### What you will do
Repeat word for word every line of the data below, from the first through the line containing "Toggle the sidebar lock icon", and stop there.
"""
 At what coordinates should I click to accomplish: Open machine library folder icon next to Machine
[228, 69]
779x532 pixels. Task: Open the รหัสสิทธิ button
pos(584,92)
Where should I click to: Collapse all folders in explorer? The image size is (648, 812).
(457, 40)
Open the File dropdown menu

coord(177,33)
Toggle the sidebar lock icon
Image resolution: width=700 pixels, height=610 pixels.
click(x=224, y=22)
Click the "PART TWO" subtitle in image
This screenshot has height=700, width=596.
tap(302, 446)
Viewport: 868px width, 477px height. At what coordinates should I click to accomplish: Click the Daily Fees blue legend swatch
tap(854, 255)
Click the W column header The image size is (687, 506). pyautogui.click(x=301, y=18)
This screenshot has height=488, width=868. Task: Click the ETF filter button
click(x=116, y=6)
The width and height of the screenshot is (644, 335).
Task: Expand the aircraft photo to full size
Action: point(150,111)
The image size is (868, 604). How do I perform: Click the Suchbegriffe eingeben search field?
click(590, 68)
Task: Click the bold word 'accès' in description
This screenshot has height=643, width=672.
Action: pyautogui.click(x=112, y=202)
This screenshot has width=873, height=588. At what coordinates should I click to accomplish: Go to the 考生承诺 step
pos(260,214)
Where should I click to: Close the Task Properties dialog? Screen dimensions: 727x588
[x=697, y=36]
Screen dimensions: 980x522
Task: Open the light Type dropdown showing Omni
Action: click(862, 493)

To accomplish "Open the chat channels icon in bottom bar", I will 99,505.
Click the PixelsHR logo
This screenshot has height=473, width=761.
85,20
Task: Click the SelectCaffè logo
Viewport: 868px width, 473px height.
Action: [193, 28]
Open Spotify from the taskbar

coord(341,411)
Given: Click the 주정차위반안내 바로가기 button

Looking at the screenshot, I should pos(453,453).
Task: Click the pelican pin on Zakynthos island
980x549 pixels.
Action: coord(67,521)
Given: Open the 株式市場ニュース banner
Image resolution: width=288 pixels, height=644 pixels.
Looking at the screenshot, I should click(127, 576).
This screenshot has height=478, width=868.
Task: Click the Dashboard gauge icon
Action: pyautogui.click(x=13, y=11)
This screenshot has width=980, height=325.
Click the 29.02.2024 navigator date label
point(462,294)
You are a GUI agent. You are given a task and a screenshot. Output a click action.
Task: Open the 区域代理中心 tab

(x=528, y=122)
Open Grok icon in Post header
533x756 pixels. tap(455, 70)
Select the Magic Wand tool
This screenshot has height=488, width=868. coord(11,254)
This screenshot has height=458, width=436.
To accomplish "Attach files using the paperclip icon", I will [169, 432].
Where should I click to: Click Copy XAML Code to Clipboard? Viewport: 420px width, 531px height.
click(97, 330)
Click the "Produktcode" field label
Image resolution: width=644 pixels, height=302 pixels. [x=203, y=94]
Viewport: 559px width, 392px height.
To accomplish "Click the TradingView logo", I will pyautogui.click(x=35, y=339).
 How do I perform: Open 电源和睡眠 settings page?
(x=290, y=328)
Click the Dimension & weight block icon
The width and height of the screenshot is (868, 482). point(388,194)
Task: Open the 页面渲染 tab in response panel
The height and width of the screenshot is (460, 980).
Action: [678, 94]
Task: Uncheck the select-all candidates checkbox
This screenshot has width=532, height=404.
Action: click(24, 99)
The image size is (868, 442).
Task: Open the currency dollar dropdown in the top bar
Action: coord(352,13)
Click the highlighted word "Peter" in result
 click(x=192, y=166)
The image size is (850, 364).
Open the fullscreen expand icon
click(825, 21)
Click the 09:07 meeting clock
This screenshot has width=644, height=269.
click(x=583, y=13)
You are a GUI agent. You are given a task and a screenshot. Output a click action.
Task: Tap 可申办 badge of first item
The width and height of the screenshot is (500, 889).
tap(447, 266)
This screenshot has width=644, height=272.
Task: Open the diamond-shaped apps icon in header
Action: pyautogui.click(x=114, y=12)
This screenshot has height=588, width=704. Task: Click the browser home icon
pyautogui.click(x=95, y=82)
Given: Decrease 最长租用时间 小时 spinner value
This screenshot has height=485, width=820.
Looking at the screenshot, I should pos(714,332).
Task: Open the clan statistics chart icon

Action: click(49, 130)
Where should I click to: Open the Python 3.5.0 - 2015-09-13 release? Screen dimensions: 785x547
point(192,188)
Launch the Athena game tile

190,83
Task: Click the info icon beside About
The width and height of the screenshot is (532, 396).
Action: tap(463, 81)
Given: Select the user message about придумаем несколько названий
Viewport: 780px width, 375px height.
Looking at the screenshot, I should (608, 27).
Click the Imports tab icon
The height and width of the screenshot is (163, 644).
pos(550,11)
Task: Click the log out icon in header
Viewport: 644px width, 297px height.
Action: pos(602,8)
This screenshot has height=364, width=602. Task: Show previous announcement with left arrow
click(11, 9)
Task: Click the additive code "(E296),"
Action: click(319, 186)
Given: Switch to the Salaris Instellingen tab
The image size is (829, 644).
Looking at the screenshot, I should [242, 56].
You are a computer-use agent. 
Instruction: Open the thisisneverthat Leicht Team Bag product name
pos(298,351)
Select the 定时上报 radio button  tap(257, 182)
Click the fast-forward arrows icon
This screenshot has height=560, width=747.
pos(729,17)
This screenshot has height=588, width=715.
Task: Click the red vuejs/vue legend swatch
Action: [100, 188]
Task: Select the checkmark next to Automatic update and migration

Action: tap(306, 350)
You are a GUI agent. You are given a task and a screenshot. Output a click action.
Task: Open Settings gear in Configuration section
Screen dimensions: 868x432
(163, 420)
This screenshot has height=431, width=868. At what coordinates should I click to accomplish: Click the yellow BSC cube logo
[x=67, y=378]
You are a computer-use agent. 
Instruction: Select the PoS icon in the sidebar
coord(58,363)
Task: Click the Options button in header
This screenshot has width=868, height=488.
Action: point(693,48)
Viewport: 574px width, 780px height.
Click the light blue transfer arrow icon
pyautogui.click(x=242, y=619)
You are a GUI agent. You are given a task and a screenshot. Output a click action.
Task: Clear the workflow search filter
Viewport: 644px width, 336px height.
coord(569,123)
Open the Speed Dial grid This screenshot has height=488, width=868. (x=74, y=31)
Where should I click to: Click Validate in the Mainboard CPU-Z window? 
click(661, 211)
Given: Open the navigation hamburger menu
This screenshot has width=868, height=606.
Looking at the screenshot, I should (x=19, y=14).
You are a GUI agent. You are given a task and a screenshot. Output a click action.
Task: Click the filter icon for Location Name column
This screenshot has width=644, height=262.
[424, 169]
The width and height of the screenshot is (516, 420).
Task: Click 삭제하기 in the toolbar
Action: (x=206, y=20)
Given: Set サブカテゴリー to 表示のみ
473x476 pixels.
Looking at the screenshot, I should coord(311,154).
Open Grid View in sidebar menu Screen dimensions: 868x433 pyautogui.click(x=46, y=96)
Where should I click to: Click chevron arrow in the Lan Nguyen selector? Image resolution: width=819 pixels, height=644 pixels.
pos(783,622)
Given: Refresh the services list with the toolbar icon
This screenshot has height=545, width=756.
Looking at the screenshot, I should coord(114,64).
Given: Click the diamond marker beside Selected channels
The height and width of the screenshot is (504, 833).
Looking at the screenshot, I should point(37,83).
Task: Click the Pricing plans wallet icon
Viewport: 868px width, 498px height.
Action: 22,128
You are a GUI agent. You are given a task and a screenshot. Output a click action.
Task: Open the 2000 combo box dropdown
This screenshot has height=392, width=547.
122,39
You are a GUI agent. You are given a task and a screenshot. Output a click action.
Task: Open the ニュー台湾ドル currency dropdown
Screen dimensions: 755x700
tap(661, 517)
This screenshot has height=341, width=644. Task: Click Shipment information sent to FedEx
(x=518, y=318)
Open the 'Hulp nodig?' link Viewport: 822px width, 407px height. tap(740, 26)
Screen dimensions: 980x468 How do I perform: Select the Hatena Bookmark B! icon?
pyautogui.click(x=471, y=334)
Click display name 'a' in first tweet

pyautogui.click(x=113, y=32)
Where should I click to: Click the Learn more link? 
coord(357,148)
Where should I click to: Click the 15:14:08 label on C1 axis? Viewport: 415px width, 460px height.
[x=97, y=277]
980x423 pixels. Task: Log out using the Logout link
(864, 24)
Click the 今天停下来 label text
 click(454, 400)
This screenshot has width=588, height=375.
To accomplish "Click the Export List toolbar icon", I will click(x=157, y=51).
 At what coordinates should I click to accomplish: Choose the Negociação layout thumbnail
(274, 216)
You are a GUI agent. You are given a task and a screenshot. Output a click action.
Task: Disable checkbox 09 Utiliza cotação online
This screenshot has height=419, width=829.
"""
### Answer below
 At what coordinates should I click to accomplish: Open machine library folder icon next to Machine
[228, 69]
779x532 pixels. Task: Open the รหัสสิทธิ button
pos(584,92)
Where should I click to: Collapse all folders in explorer? The image size is (648, 812).
(457, 40)
Open the File dropdown menu

coord(177,33)
Toggle the sidebar lock icon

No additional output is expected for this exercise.